Doubts Persist Despite Settlement
Many opponents of Dominion’s plan, however, say the fight is not over. Maryland’s Department of the Environment and Department of Natural Resources, along with the state attorney general’s office, announced in February their intention to appeal Dominion’s Possum Point permit. Responding to the Prince William County settlement, Maryland officials told InsideClimate News they would review the agreement but that they are still planning to appeal.
Maryland regulators are targeting Possum Point because it is located only a couple hundred feet from the Virginia-Maryland border along the Potomac River. That means its waste disposal will affect both states.
Members at the grassroots environmental group Potomac Riverkeeper Network filed an appeal of the Possum Point permit on Feb. 26.
“The multiple appeals from environmentalists, and state and local governments, forced Dominion to come to the table. That by itself speaks volumes about the DEQ lax permit,” Dean Naujoks from Potomac Riverkeeper Network said in a statement on Wednesday. Naujoks said his group, however, would continue its appeal, pushing the company to embrace even stricter disposal standards.
Dominion has also come under fire recently for releasing 27.5 million gallons of untreated coal ash wastewater from Possum Point into Quantico Creek last year; the company admitted in January that it had happened, but said the disposal was allowed under the company’s old permit.

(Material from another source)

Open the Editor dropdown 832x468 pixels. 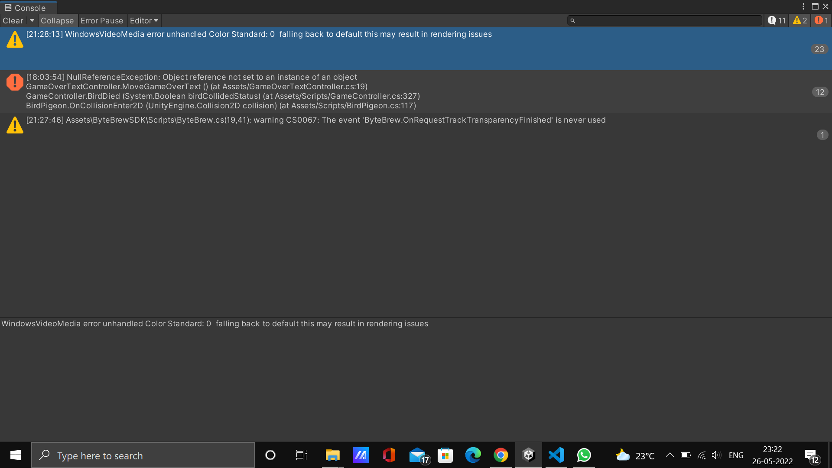pos(144,20)
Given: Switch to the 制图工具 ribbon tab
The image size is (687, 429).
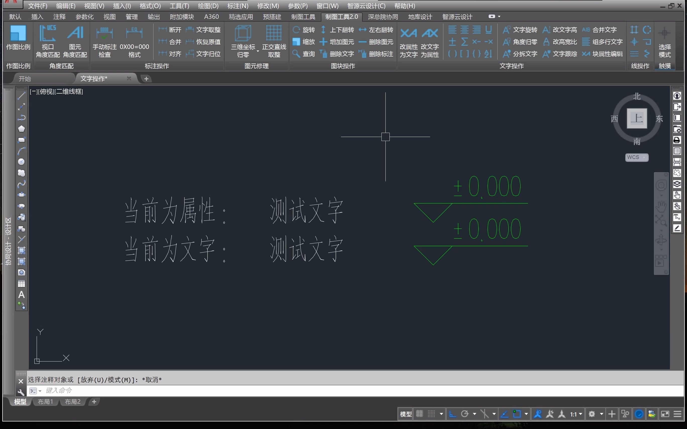Looking at the screenshot, I should click(303, 17).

Environmentalists aren’t convinced. The Potomac Riverkeeper Network has alerted the Environmental Protection Agency’s Criminal Investigative Division of the incident; the agency has not yet said publicly if it will open an investigation.
Prince William County resident Paul Simpson said he doubts Dominion’s commitment to the recent agreement. “[They] just don’t have my trust and I don’t think they have many people’s trust,” he told InsideClimate News. Simpson farms oysters in Virginia and dreams of making it a full-time job. He’s concerned about how the waste could harm aquatic life. Prince William is the second largest county in the state, with about 440,000 people.
In the wake of a devastating 2014 spill in North Carolina, where 82,000 tons of coal ash from Duke Energy-owned ponds emptied and contaminated the Dan River, the EPA enacted new standards for handling such waste. To prompt companies to clean up their so-called “inactive” ponds, such as those owned by Dominion, by April 2018, the rules waive the extensive post clean-up groundwater monitoring that’s required for the remediation of active ponds for companies that meet that deadline.
Dominion and North Carolina’s Duke Energy are some of the first companies to start the decommissioning process. Duke has already started treating and dumping its waste. Dominion could start as early as April.
At least 66 facilities in 23 states have announced their intention to close a total of 99 ponds by the 2018 deadline, according to research by the environmental law group Earthjustice. As more states consider permits on coal pond closures, they may look to Virginia for guidance, Lisa Evans, a lawyer at Earthjustice, wrote in an email to InsideClimate News.
“While the Virginia permits do not set a legal precedent that must be followed, coal plants in other states seeking to empty ash ponds into their local rivers can surely turn to Virginia and say such dumping was accepted there—why not here? It’s a slippery, and toxic, slope.”